As the technology becomes more prevalent and the prices drop, many people are actually storing their waste in “dump” cylinders which have strategically placed baffles and valves as well as the ability to filter the waste much the same as a septic system would. The methane, being the lightest component, floats to the top of the tank where it is stored. The valve operates as both a safety feature to prevent the pressurization of the methane beyond miniscule amounts in addition to being the release valve to allow the methane to flow to the home or other location where it is used for power, heat, cooking and even lighting in some areas.
You may remember hearing about the cars that run on used cooking oil? Since these cars are running on a product that has already been used and would otherwise be disposed of anyhow, it is difficult to imagine that there could be much controversy over such use but there does seem to be among many people who remain firmly convinced that only the fossil fuels will run in their cars.
Biogas and biodiesel are already in common use around much of the world. While the bio components may vary, they do help to greatly reduce the reliance on more traditional fossil fuels. At this relatively young stage of their existence, they have not been able to greatly reduce the cost of fuels but they are in common use in much of Asia and parts of Europe as well.

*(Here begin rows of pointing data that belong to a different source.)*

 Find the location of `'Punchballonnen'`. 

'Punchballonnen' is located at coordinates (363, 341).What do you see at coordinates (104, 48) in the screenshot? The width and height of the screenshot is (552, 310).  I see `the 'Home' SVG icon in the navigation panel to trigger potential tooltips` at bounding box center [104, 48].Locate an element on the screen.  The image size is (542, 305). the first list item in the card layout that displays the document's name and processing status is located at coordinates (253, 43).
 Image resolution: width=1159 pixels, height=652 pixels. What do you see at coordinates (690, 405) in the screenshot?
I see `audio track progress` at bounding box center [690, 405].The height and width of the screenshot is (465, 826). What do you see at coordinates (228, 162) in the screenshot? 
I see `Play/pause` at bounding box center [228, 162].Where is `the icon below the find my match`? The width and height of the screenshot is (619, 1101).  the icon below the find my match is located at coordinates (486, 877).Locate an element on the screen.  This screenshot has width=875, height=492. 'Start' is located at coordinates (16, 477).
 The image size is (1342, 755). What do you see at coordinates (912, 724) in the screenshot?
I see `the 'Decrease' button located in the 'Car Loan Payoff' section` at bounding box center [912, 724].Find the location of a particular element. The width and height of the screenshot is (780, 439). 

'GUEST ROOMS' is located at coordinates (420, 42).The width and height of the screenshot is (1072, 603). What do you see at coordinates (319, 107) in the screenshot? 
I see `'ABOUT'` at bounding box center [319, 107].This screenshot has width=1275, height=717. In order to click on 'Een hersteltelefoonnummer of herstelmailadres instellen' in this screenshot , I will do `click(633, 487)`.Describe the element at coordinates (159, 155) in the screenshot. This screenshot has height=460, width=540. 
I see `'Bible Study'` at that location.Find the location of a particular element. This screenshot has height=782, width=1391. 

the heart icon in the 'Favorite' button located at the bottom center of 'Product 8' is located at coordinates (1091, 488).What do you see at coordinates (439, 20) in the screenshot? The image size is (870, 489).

Again, there may be some controversy when the plants used to create the biofuels are also a food source for people as well but the entire concept of the biofuel industry should not be set aside simply because of those concerns. Rather, alternative plants should be considered when you are looking at alternative fuel and biofuel sources. Great promise has been shown with many different types of plants including sagebrush, algae and others.
Rather than throwing the proverbial baby out with the bathwater, we need to reconsider what we are using and look for new and improved methods of doing the same things more efficiently. In short, biofuels are any fuels that are made with plant life and despite the limits of what you see on the news; it is about much more than driving the price of federally subsidized corn through the roof. Biofuels are all about finding viable and sustainable alternatives to the fossil fuels that we rely on so heavily at present.